Selectivity mechanism of inhibition towards Phosphodiesterase 1B and phosphodiesterase 10A in silico investigation.

Due to the unclear selectivity of the protein system, designing selective small molecule inhibitors has been a significant challenge. This issue is particularly prominent in the phosphodiesterases (PDEs) system. Phosphodiesterase 1B (PDE1B) and phosphodiesterase 10 A (PDE10A) are two closely related subtypes of PDE proteins that play diverse roles in the immune system and tumorigenesis, respectively.
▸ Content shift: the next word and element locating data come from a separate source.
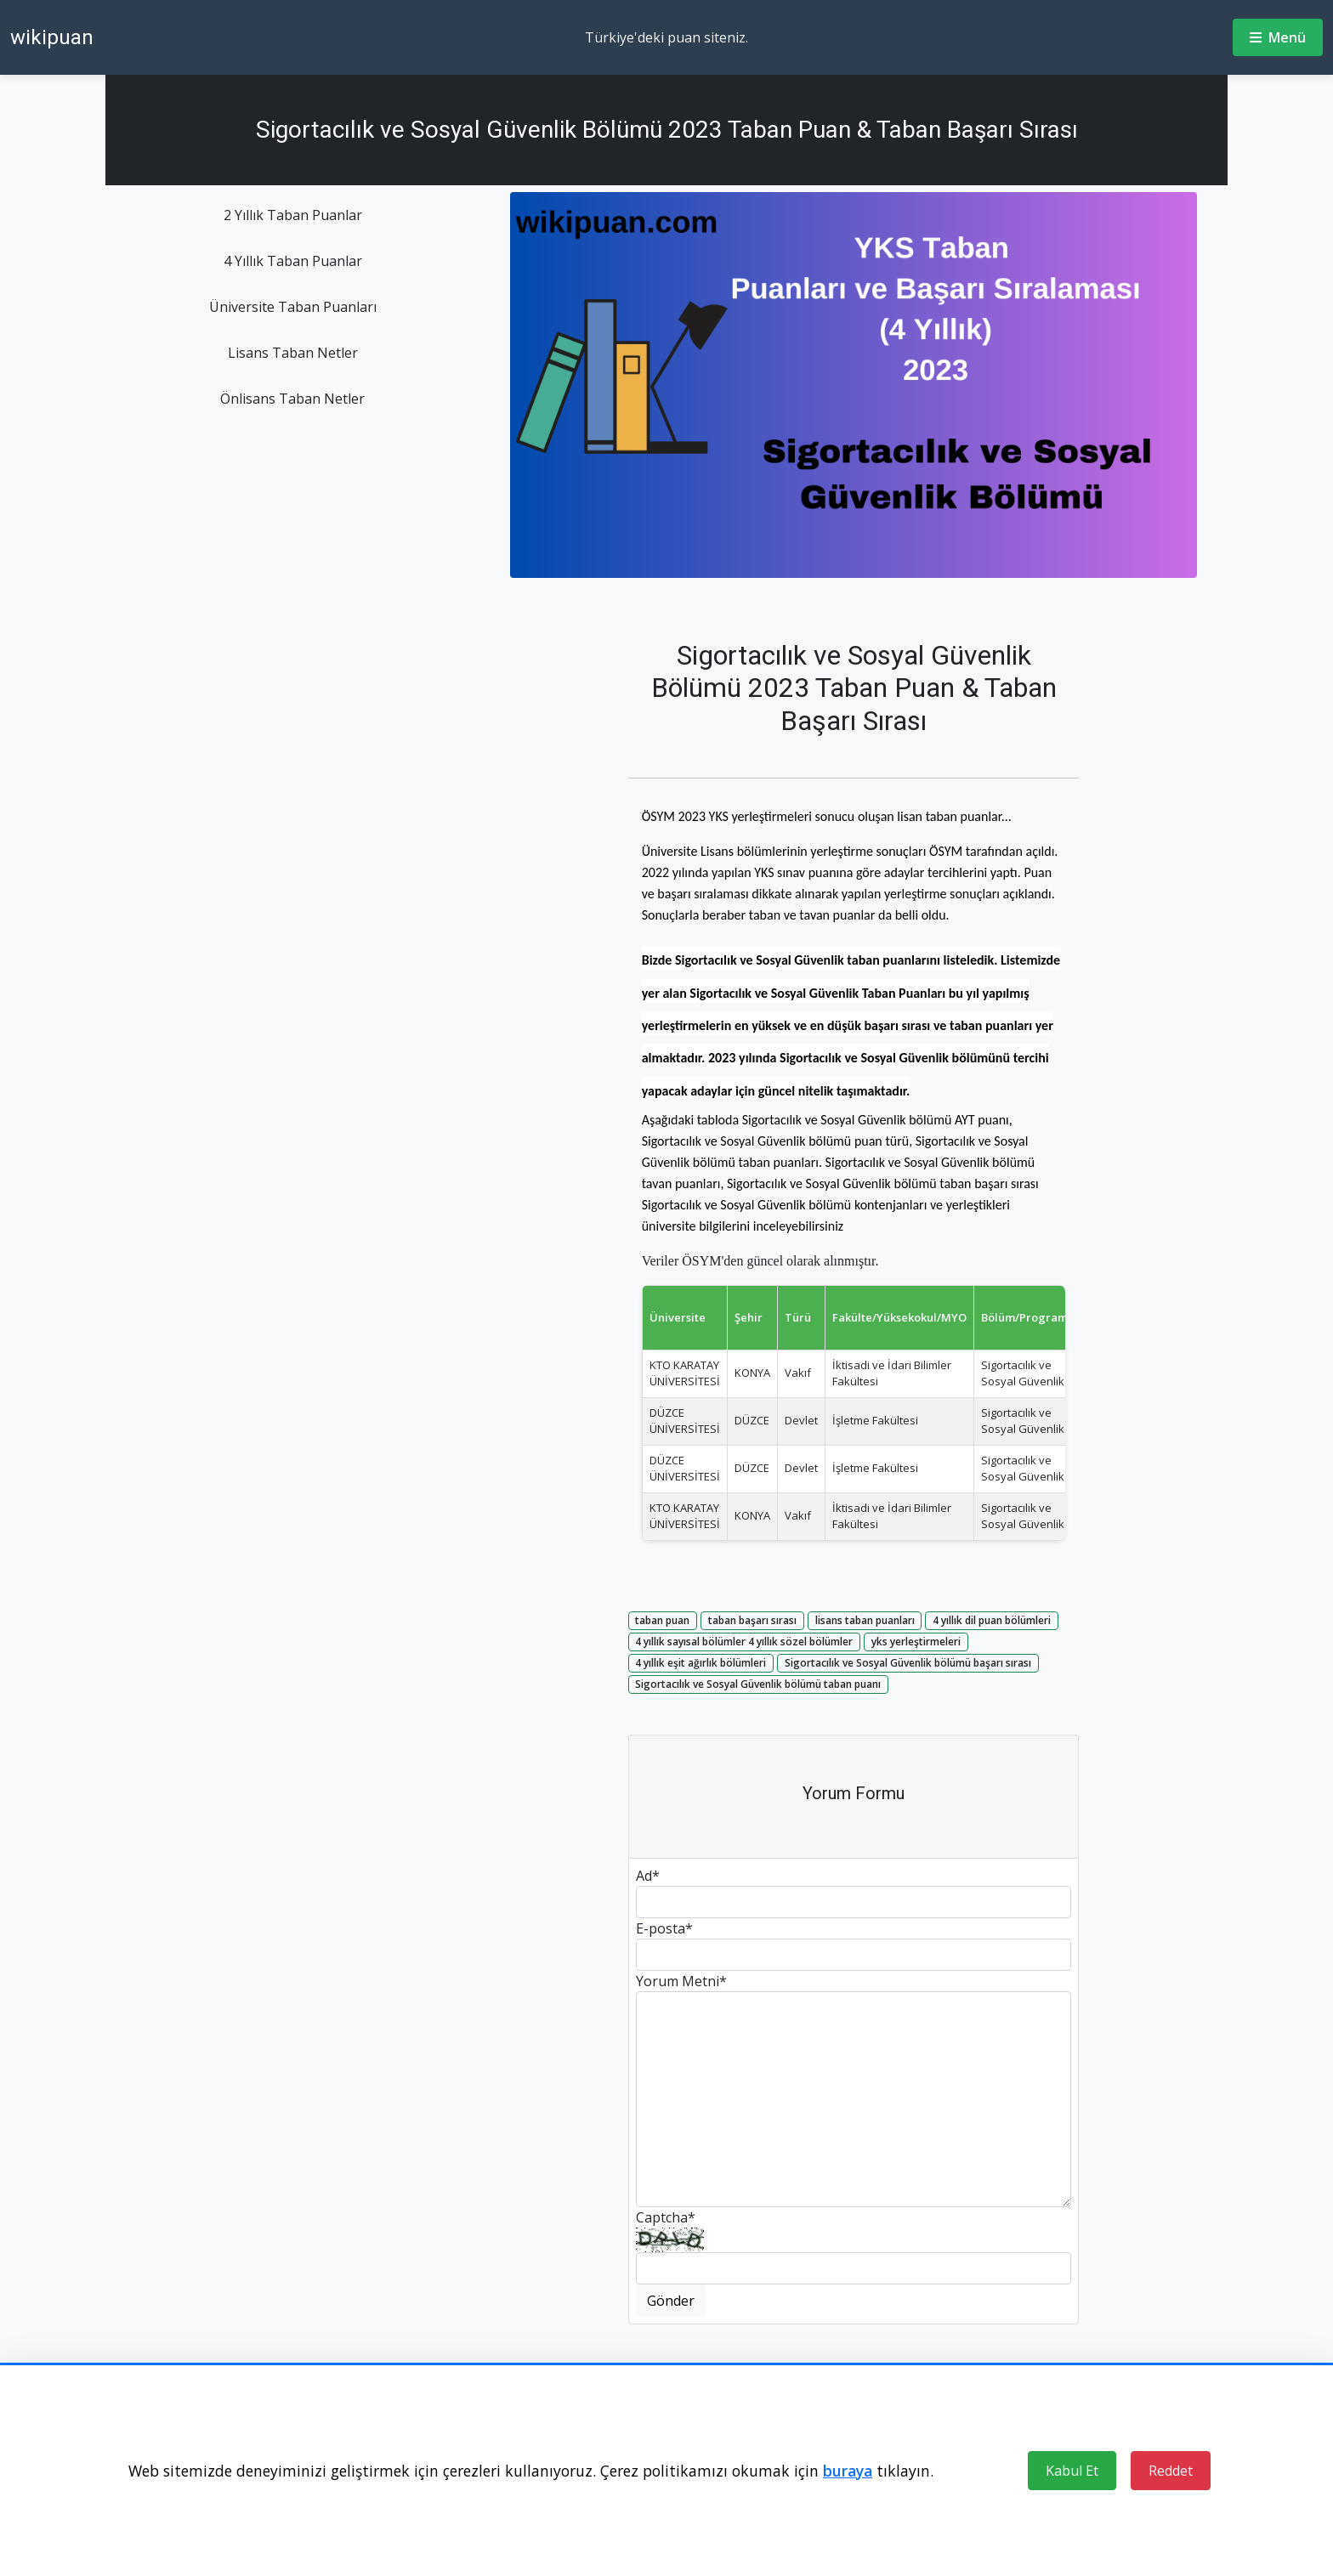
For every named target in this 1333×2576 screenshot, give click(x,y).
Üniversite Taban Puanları (293, 306)
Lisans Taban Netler (293, 352)
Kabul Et (1072, 2470)
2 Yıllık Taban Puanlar (293, 215)
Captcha (665, 2217)
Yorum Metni (681, 1981)
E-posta (664, 1928)
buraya (847, 2470)
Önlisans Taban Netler (292, 398)
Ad (648, 1875)
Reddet (1171, 2470)
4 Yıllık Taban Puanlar (293, 261)
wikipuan (52, 37)
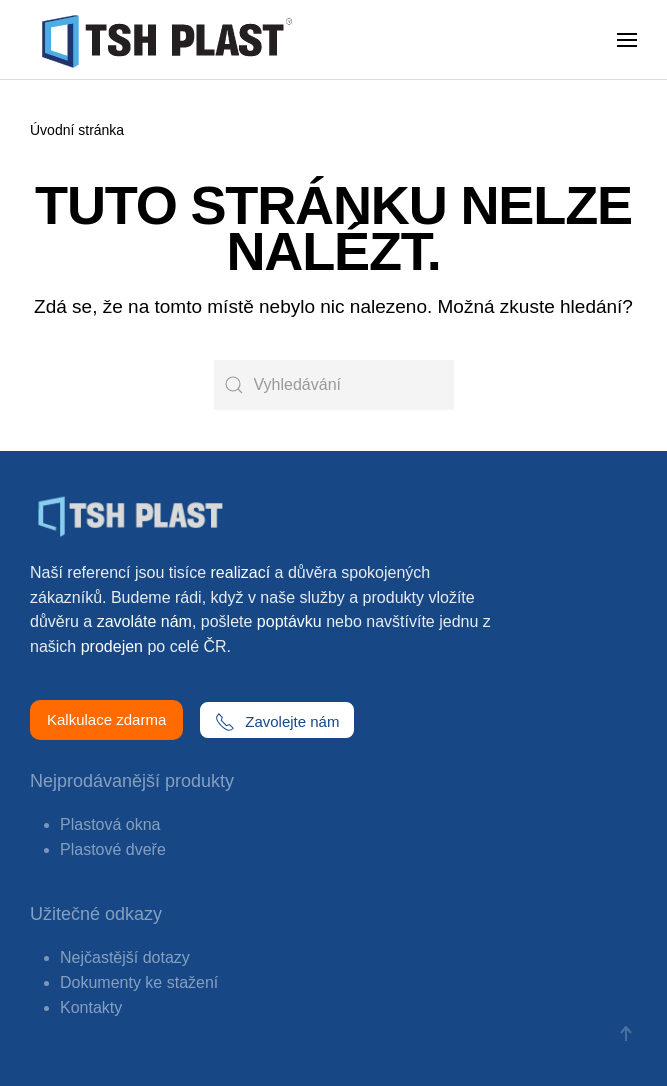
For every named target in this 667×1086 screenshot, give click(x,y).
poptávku (289, 621)
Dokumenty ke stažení (139, 982)
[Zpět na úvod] (171, 40)
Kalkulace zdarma (106, 719)
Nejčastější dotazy (125, 957)
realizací (241, 572)
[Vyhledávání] (334, 385)
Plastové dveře (113, 849)
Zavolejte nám (277, 722)
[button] (627, 40)
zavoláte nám (144, 621)
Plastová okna (110, 824)
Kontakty (91, 1007)
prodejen (112, 646)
Distinguishing the selective mechanism of these two subtypes is crucial for maximizing therapeutic efficacy and minimizing the side effects of inhibitors. We have investigated the interactions between crucial amino acid residues and selective inhibitors through several computer-aided drug design methods such as molecular docking, molecular dynamic simulation, MM/GBSA calculation, and alanine scanning mutagenesis revealing the selective inhibition mechanism between PDE1B and PDE10A. Our finding shows the selective residues of PDE1B are His373 and Gln421, while the selective residues for PDE10A are Tyr683 and Phe719. Specifically, PDE10A inhibitors form hydrogen bonds and hydrophobic interactions with Tyr683 and Phe719, whereas PDE1B inhibitors only demonstrate weak hydrophobic interactions in the corresponding region. Overall, elucidating the selectivity mechanism underlying the differential interaction between PDE1B and PDE10A is crucial for designing inhibitors with distinct selectivity towards PDE1B/10 A.